当四周的景色忽然混乱起来,虞筱阳从锥心的余痛中挣脱,猛然睁开双眼,用力回忆试图弄清现状。
他这才发现原来自己躺在自家床上,周围熟悉的场景告诉他,这正是曾经和斯闻一起生活的地方,只可惜浑身软绵绵的,他吃力的从床上爬起来,手背上的淤青和腰间的伤口,使他模糊的记忆逐渐恢复。
“斯……咳。”
长时间没有喝水,虞筱阳十分口渴,他想起同记忆模糊在一起的场景,喉咙像是被胶水糊住,又苦又干涩,他垂头望着床脚,不禁掉了眼泪。
“阳阳!”
梁婧桐听到屋内的响声,很快便端着温水走了过来,微微皱起的眉头下,盯着虞筱阳的是一双局促不安的眼睛。虞筱阳抬头望着她,便猜到等着他的有千言万语。
“是假的。”
“小闻……”
“你先说。”
“你先说。”
但是他还是决定等着她来说,自己实在没有勇气问出那个混乱记忆中的悲痛片段。
“有救了。”梁婧桐稍微舒展了眉头,她用手指了指门外,“有位客……”
不知哪儿来的劲儿,没等母亲说完虞筱阳就摇摇晃晃冲出房间,只可惜他幻想中的那个人却被一位不速之客所替代。

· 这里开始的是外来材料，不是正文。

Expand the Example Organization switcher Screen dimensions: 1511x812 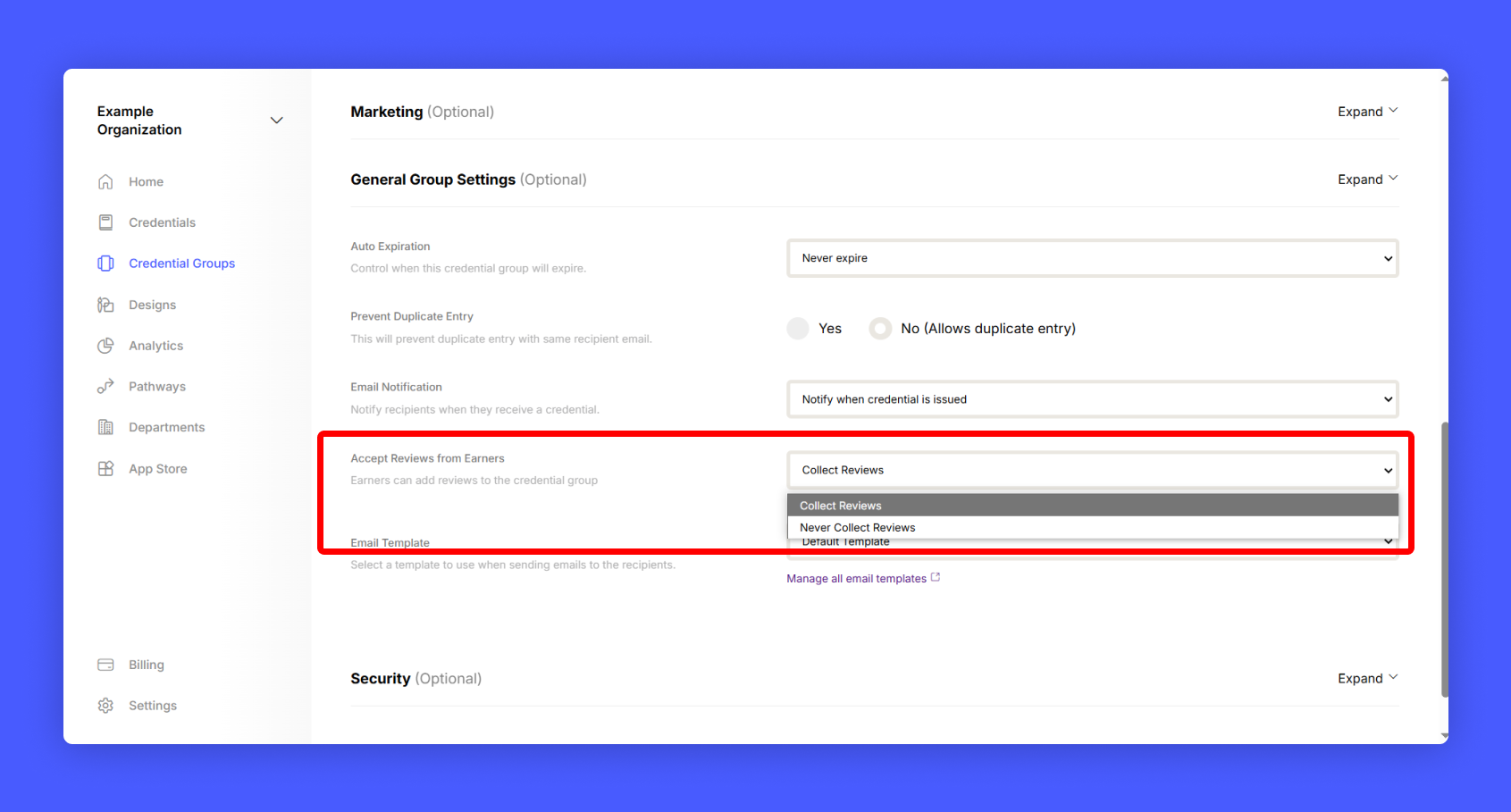pos(276,121)
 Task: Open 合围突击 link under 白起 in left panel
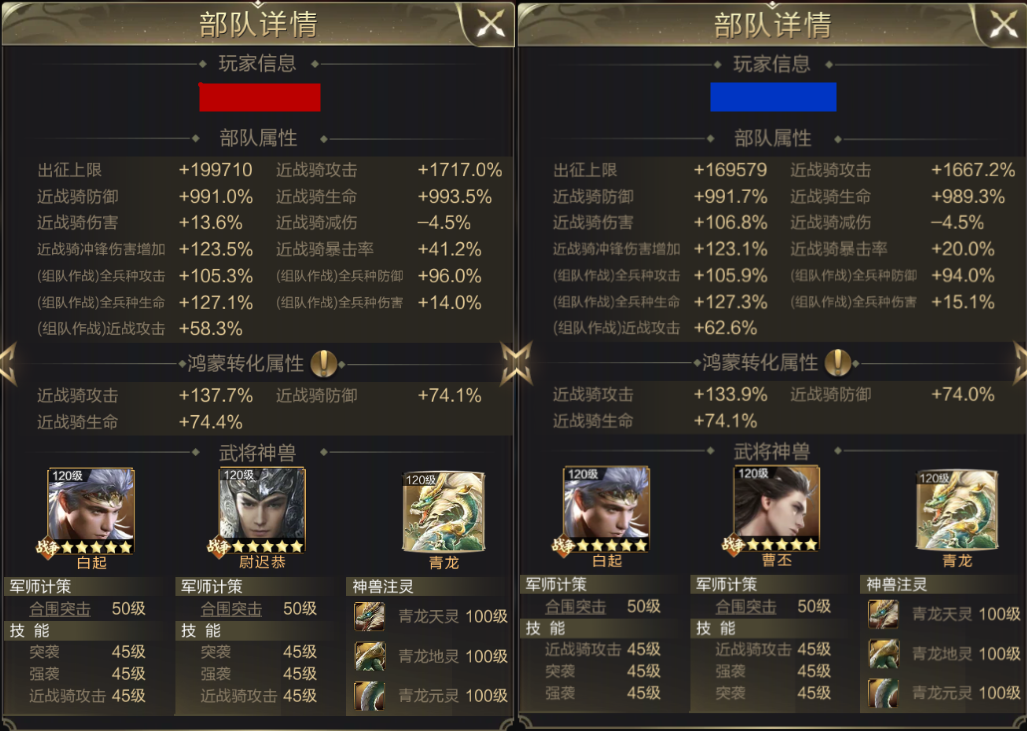click(60, 609)
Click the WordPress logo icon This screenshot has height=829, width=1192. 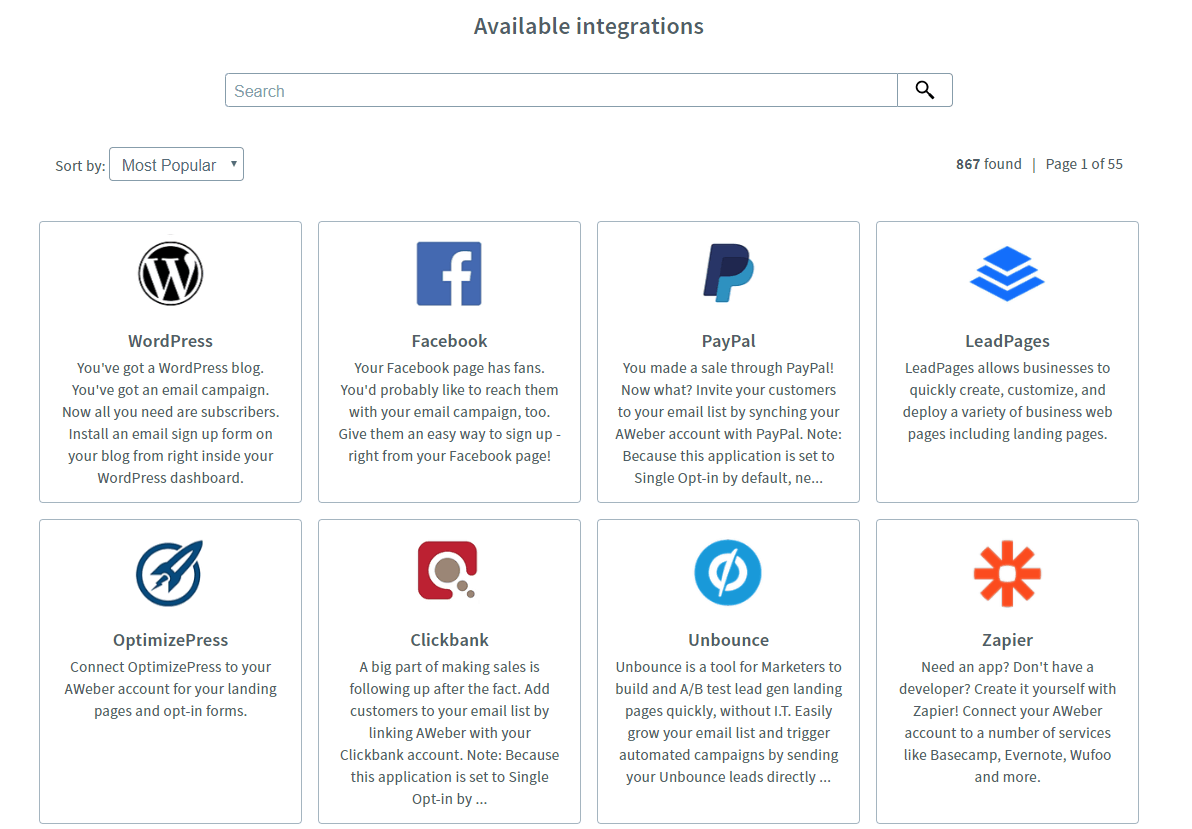[x=170, y=274]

“孙蓓。”虽然只有两面之缘,但虞筱阳还是将这张脸牢牢记在心上,自言自语道,“也是,他现在的身体还完全不能出院。”
“不欢迎我吗,小朋友。”不同于虞筱阳的失魂落魄,孙蓓笑着站朝他伸手,经过虞筱阳的回礼后又重新坐在沙发上,将手机上一组照片展示出来,开门见山的说了,“其实我母亲的死是伪造的,目的是为了瞒过孙源升,由我在背后搜查他作案的证据。”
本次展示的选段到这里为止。